### Exercise goal
Copy the stretch of the material from the line containing "033-738-3000 (19, 533)" through its end, requests included, and shift every coordinate in the answers by -92.

### Given records

========================

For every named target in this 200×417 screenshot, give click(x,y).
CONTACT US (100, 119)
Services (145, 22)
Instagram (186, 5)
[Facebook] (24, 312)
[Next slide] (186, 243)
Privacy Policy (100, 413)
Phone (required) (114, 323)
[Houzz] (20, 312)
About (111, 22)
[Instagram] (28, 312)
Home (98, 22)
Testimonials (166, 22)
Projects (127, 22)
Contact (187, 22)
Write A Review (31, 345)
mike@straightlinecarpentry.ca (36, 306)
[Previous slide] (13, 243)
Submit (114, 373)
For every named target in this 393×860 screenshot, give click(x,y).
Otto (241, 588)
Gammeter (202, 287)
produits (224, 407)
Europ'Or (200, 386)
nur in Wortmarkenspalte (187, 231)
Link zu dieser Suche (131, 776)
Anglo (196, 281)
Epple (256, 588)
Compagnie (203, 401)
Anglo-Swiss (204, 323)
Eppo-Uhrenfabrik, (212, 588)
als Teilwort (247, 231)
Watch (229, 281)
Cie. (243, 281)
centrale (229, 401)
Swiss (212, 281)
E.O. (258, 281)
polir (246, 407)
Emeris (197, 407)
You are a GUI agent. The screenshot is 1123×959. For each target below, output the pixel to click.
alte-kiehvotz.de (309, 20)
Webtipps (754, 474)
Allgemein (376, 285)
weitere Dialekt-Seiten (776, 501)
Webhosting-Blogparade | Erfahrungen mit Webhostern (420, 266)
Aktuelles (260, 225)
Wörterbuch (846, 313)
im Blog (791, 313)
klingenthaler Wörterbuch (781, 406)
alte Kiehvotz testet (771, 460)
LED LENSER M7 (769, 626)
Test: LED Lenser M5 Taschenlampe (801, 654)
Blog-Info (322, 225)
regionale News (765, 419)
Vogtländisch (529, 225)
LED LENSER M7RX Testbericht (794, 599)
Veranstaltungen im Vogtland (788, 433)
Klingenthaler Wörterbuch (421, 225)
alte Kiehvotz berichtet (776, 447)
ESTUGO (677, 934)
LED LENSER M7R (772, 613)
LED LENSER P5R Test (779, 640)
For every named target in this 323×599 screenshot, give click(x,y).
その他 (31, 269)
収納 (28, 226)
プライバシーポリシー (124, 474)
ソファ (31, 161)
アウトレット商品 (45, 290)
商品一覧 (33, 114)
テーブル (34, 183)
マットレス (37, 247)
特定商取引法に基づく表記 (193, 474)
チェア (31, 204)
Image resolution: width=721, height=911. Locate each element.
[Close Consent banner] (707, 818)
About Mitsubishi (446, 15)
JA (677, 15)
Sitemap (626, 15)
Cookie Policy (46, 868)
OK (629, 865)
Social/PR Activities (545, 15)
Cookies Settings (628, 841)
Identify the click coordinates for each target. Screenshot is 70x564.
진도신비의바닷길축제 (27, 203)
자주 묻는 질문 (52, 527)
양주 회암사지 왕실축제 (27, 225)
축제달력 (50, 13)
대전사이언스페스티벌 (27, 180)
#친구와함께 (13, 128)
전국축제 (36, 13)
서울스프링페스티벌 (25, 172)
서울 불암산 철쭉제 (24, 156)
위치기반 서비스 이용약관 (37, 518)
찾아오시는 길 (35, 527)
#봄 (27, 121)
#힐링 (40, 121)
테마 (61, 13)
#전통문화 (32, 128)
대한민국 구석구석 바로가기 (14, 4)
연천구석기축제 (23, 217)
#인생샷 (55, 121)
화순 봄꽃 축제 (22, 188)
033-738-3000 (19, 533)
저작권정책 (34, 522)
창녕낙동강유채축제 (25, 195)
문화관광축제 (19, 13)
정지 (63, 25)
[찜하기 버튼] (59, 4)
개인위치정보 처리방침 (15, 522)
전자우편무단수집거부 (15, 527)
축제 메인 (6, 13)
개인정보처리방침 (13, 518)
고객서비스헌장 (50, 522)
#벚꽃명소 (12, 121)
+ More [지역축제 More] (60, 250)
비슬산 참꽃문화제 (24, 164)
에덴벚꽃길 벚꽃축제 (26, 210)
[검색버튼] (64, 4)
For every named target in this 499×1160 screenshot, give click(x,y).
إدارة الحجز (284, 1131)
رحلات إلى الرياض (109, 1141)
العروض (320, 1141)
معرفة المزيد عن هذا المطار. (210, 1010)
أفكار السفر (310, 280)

========================

### Full output
033-738-3000 (-73, 441)
저작권정책 (-58, 430)
창녕낙동강유채축제 (-67, 103)
문화관광축제 (-73, -79)
정지 (-29, -67)
[찜하기 버튼] (-33, -88)
개인위치정보 처리방침 (-77, 430)
전자우편무단수집거부 (-77, 435)
축제 메인 (-86, -79)
개인정보처리방침 (-79, 426)
고객서비스헌장 (-42, 430)
#벚꽃명소 (-80, 29)
+ More [지역축제 More] (-32, 158)
비슬산 참꽃문화제 (-68, 72)
에덴벚꽃길 벚꽃축제 (-66, 118)
[검색버튼] (-28, -88)
For every named target in this 499×1160 screenshot, give click(x,y).
إدارة الحجز (192, 1039)
رحلات إلى الرياض (17, 1049)
العروض (228, 1049)
معرفة المزيد عن هذا المطار. (118, 918)
أفكار السفر (218, 188)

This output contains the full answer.